At allegations of comfort, Holyoake quips: "It will be an environment where people feel supported and respected."
Madeleine Rose of the Howard League for Penal Reform says New Zealand should not be building new prisons because once up, they are filled.
However, she indicated some support for models like Wiri.
"Independent living units, or self-care units, are to be encouraged," she said, because that provides a more progressive environment where prisoners can look after themselves, and build skills in cooking, budgeting, self-care and living with others.
"Prisoners within such units may also have the ability to participate in 'work for release' schemes, where they undertake work for employers outside the prison gates. These schemes are shown to be successful in developing new skills building a strong work ethic, and facilitating positive social interactions between the prisoner and the community," she said. "In doing so, these schemes as well as the independent units, provide a rehabilitative opportunity that can assist the prisoner to lead a positive life on release."
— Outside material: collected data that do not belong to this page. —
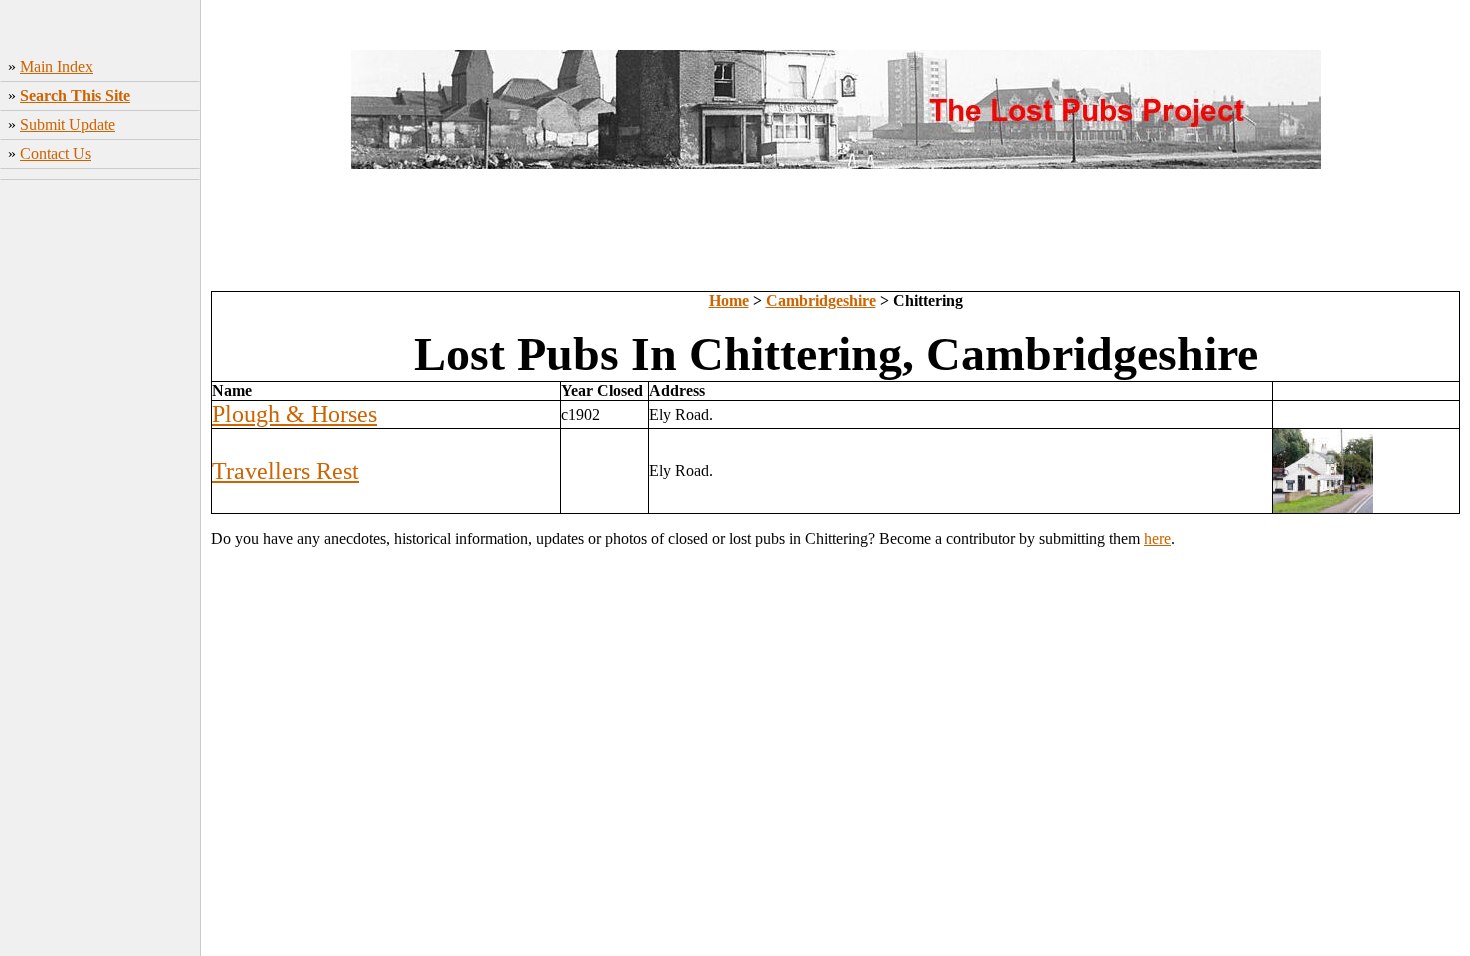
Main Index (56, 66)
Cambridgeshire (821, 300)
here (1157, 538)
But overall, the league wants nothing like Wiri, calling instead for a steady reduction in jailed numbers.
Those involved in Wiri says it breaks the mould in terms of new prisons because it is a public-private partnership (PPP) between the Department of Corrections and SecureFuture comprising builder Fletcher Construction, maintenance specialist Spotless and operator Serco New Zealand with a 25-year contract. Buildings are designed by architects Mode Design of Australia and Peddle Thorp, working with Beca and SKM.
A Serco spokeswoman said Wiri was the country's first public private corrections development and the single largest PPP, far bigger than two new Hobsonville schools.
The new facility was needed, she said "so the Department of Corrections can manage capacity in Auckland. At present, prisoners from the Auckland area are housed in facilities outside the city which in turn displaces prisoners from their home regions to other areas. It's important that prisoners remain in the area they come from so they can stay close to family and whanau".
Donal Lynch, Fletcher's project manager, said the Wiri job was different to most commercial jobs because materials and construction techniques had to create far more secure, durable and robust structures.
Serco already operates Mt Eden Corrections Facility and will double its presence here in 2015 with the completion of Wiri, which is adjacent to the Auckland Region Women's Corrections Facility.
Cages or wire walkways are rejected for Wiri's more open campus-style facility.
The perimeter fence is steel mesh in parts with pre-cast concrete panels where visual or acoustic barriers are needed to separate the men's from the women's facilities.
Double-bunk and single-bunk rooms in the three more secure house blocks at the men's prison are 8.6sq m in size.
"This will be the world's best new prison," says Holyoake.
Near the gatehouse, things are quite different at the cluster of low-security residences.
"Up to 24 prisoners will live in each of the residences, two levels high, almost like a motel unit. They will have their own bedrooms and a budget to buy their food and some people will be learning social skills they never had. Some of the people in here will be working on the outside too," Holyoake said.
A video "fly-through" emphasises the more innovative layout: "The facility is organised around a strong cultural heart that connects and links to a circulation spine that organises the main cluster of prison buildings."